━━━━━ AUSGANGSTEXT

Freitag, 1.2. - Sonntag, 3.2.
Die Anreise über Dar Es Salaam verlief problemlos, lediglich der Inlandsflug nach Mtwara hatte startete mit mehrstündiger Verspätung, sodass wir erst am späten Nachmittag dort ankamen. Für Pater Christian war dies ein freudiges Wiedersehen mit seiner Heimat, er war überglücklich, da er nicht damit gerechnet hatte so früh wieder nach Tansania zu kommen. Der Empfang für ihn war überwältigend, schon am Flughafen wurde er von den Kindern seiner ehemaligen Pfarrei abgeholt und im Pfarrhof dann vor Begeisterung fast erdrückt.
Es ist mit 31 Grad überraschend "kühl" - wir hatten mit wesentlich höheren Temperaturen gerechnet - und auch der Regen ist nicht so heftig wie befürchtet. Leider ist aber gerade Tiefststand bei Ebbe und Flut, dadurch wird das Baden im Indischen Ozean als "einziges Vergnügen" nur eingeschränkt möglich sein.
Montag, 4.2.
In der Nacht haben wir aber dann erfahren was Regenzeit ist! Es hat ohne Unterbrechung monsunartig geschüttet. Der heftige Sturm peitschte den Regen durch die "Kippfenster" und war so laut, dass Schlafen nicht möglich war. So sind wir wie gerädert am Morgen in die Pfarrei St. Paul gefahren, wo die Gruppe der "Cashewfrauen" bereits auf uns wartete. In dem mehrstündigen Meeting konnten wir den Ablauf des Handels vorstellen und auf die zahlreichen Fragen der Frauen eingehen.
Ich empfand das Treffen als sehr konstruktiv, es ist uns gelungen eine gemeinsame Basis herzustellen auf der ab sofort produktiv gearbeitet werden kann. Beim abschließenden Gruppenbild waren die Frauen jedenfalls zufrieden, da wir den Startschuss für die neue Produktion gegeben haben.
Nach dem Mittagessen und der obligatorischen Ruhezeit besuchte Frau Käser Paul Hokororo, um sich über den Handel mit Makondeschnitzereien zu informieren.
Ich nahm die Gelegenheit wahr, um Sr. Berntraud und die Lehrerinnen unsere Partnerschule, dem Montessori Training Center zu besuchen. Sr. Berntraud hatte mir viel zu erzählen: die neuen Schüler, die großen und kleinen Sorgen mit den Lehrerinnen, aber auch die weiteren Pläne, die sie für ihre Schule und auch als stellvertretende Regionaloberin für ihre Mitschwestern hat.
Den wohlverdienten Ausklang des Tages in Papa Tupas Cliff Bar haben wir gerne genossen.
Dienstag, 5.2.

━━━━━━━━━━

» AUFGABEN BEARBEITEN
[1] Wo wartete laut dem Tansania-Reisebericht die Gruppe der "Cashewfrauen" am Montag?
[2] Ändere im Tansania-Reisebericht den Abschnitt zwischen "Es ist mit 31" und "eingeschränkt möglich sein.", beide eingeschlossen, indem du "Indischen Ozean" durch "Meer" ersetzt.
[3] Schreibe den Tansania-Reisebericht im Anschluss an seine letzte Zeile weiter.
Die Einträge sind eigenständiges Material und gehören nicht zum Tansania-Reisebericht.

━━━━━ EINTRÄGE

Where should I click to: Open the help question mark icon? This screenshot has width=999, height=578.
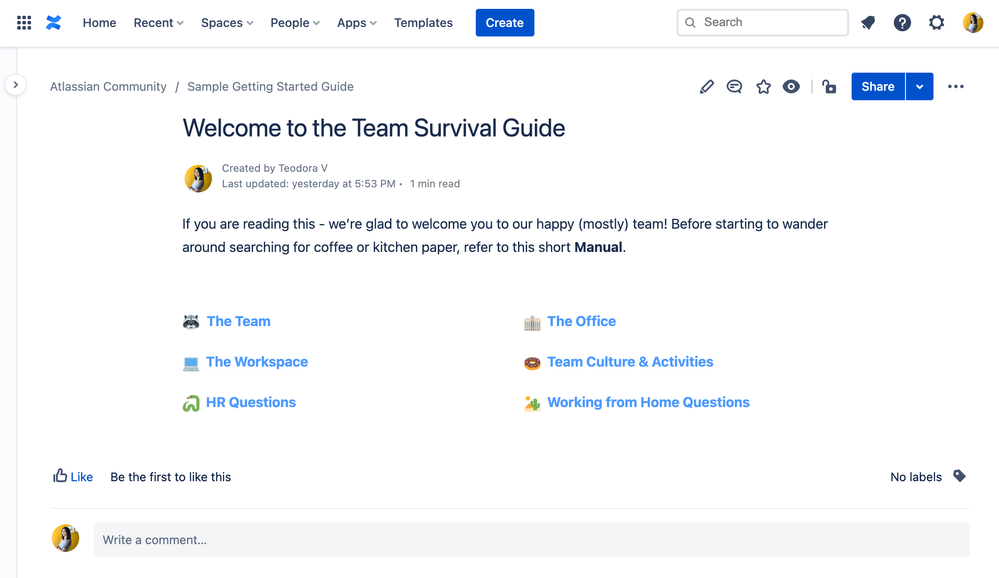(902, 22)
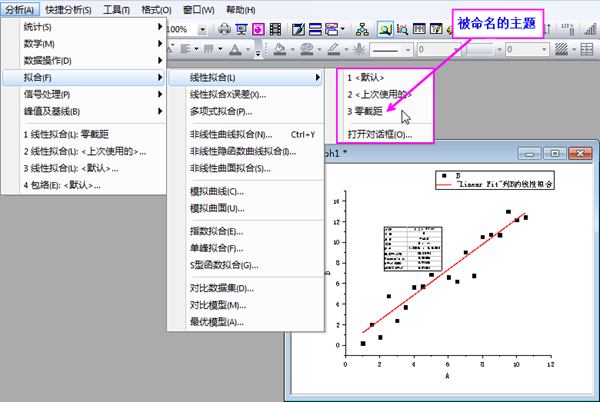Click the fit results table on graph
Image resolution: width=600 pixels, height=402 pixels.
click(409, 246)
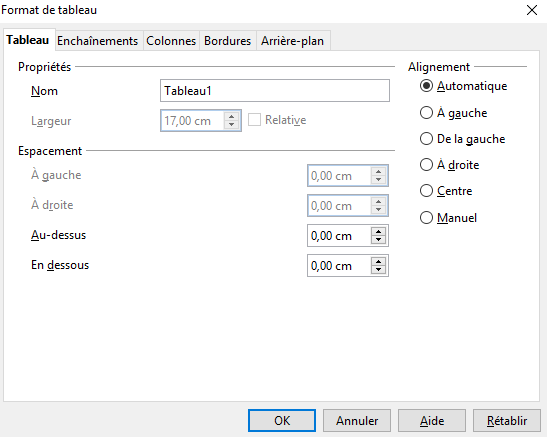Click into the Nom text field

pyautogui.click(x=275, y=91)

━━━━━━━━━━

» ERGEBNISSE JE AUFGABE
[1] In der Pfarrei St. Paul.

[2]
Es ist mit 31 Grad überraschend "kühl" - wir hatten mit wesentlich höheren Temperaturen gerechnet - und auch der Regen ist nicht so heftig wie befürchtet. Leider ist aber gerade Tiefststand bei Ebbe und Flut, dadurch wird das Baden im Meer als "einziges Vergnügen" nur eingeschränkt möglich sein.

[3]
Nach einer ruhigen Nacht sind wir früh zur Abtei Ndanda gefahren. Der Regen hat deutlich seine Spuren hinterlassen, die Strassen sind stellenweise in einem katastrophalen Zustand.
Der rote Lehmschlamm ist richtig schmierig, ich wundere mich immer wieder wie sauber die Menschen hier angezogen sind. Sie waschen im Freien, trocknen ihre Wäsche draußen, laufen überall zu Fuß hin und sind trotzdem sauber angezogen. Die Frauen leisten hier unheimlich viel, all dies muss mit den Händen getan werden, ohne Hilfe von Waschmaschinen.
In Ndanda hatten wir mehrere arrangierte Treffen, Abt Dionys begrüßte uns und nahm sich Zeit für Gespräche. Ohne sein Einverständnis und seine Unterstützung wäre das Cashewprojekt nicht schwerer zu organisieren.
Nach den vereinbarten Gesprächen u.a. mit Br. Engelbert (Buchhaltung), Sr. Raphaela (Aquinas School) und Pater Severin (Schnitzereien) wurden wir nach dem Mittagessen von Abt Dionys verabschiedet und machten uns auf den zweistündigen Heimweg.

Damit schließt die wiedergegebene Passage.